* **Task instructions**:
a) Answer these questions from the text on rabies in Ethiopia:
(i) Since what year has rabies been designated a priority zoonotic disease in the country?
(ii) How many nationally notifiable diseases and conditions does the PHEM Center collect, aggregate, and analyze data on?
(iii) Who is responsible for animal sample collection, testing, and disposal of carcasses?
b) Carry on the text on rabies in Ethiopia from where it stops.
START Extracted text
In Ethiopia, it is estimated that up to 2,700 canine-mediated human rabies deaths occur annually.1 Rabies has been designated as a priority zoonotic disease in the country since 2015.2 The Global Health Security Agenda (GHSA) has supported rabies laboratory capacity building and surveillance system development in Ethiopia with the goal of improving detection and response capabilities for Ethiopia’s prioritized zoonotic diseases.

In 2016, rabies stakeholders convened a workshop to evaluate Ethiopia’s current rabies control program. The Stepwise Approach towards Rabies Elimination (SARE) was used to identify strengths and challenges within the national rabies control program in Ethiopia.3,4 The SARE identified challenges in diagnostic capacity, which included laboratory biosafety. The Ethiopian government, with support from CDC and other partners, has been working to enhance laboratory capacity within the country since 2016.

The Public Health Emergency Management (PHEM) Center of the Ethiopian Public Health Institute (EPHI), is responsible for collecting, aggregating, and analyzing data on 21 nationally notifiable diseases and conditions which includes human rabies. Animal rabies is also a reportable disease; however, responsibility for animal rabies surveillance falls within the animal health sector where diagnostic testing capacity is limited, and often neglected, compared to other livestock and transboundary diseases.

The Ethiopian Public Health Institute (EPHI) tests suspect rabid animals who had contact with humans to provide information to healthcare providers, local veterinary staff, and policy makers that may impact treatment and management decisions of bite victims, mass canine vaccination campaign planning, and disease burden data. EPHI laboratory technicians are responsible for animal sample collection, testing, and disposal of carcasses.
END Extracted text
START Source data
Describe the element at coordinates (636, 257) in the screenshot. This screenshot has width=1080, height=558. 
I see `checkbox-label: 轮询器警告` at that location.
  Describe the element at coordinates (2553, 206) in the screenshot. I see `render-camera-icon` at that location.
END Source data
* **Answers by item**:
a)
(i) 2015
(ii) 21
(iii) EPHI laboratory technicians

b)
CDC microbiologists were invited to participate in an evaluation of current laboratory practices to identify areas for which process improvements could lead to enhanced biosafety and diagnostic testing effectiveness. Taking a two-fold approach, CDC conducted separate trainings focusing on sample acquisition from necropsy to diagnostic detection of rabies virus infection in an effort to improve all aspects of laboratory diagnostics and sample handling. In 2016, a rabies diagnostic laboratory assessment was conducted at EPHI followed by a necropsy laboratory safety evaluation in March 2018. In late 2018, biosafety training was conducted at EPHI followed by a post-training assessment of the necropsy laboratory in March 2019.

The aim of this paper is to present the findings of the necropsy laboratory safety evaluations, both pre- and post-training, and highlight the importance of continuous training and follow-up with staff when working to establish improved safety procedures within a laboratory. We evaluated EPHI’s laboratory biosafety procedures, and the laboratory technicians’ knowledge, practices, and attitudes in the animal necropsy laboratory before and after CDC-led laboratory trainings. This necropsy evaluation was conducted as a pilot evaluation to help target areas of improvement at EPHI and could be replicated in future necropsy laboratories in Ethiopia.


Laboratory selection in 2016

In 2016, a rabies microbiologist at the CDC conducted site visits to six possible laboratory sites chosen by the Ethiopian government, which included EPHI. Based on these assessments of the laboratory space, available staff, biosafety procedures, available laboratory materials and equipment, EPHI was selected as one of the locations ideal for future rabies diagnostic testing. The EPHI laboratory in Ethiopia is the national laboratory for rabies diagnostic testing but still required in depth assessments and training.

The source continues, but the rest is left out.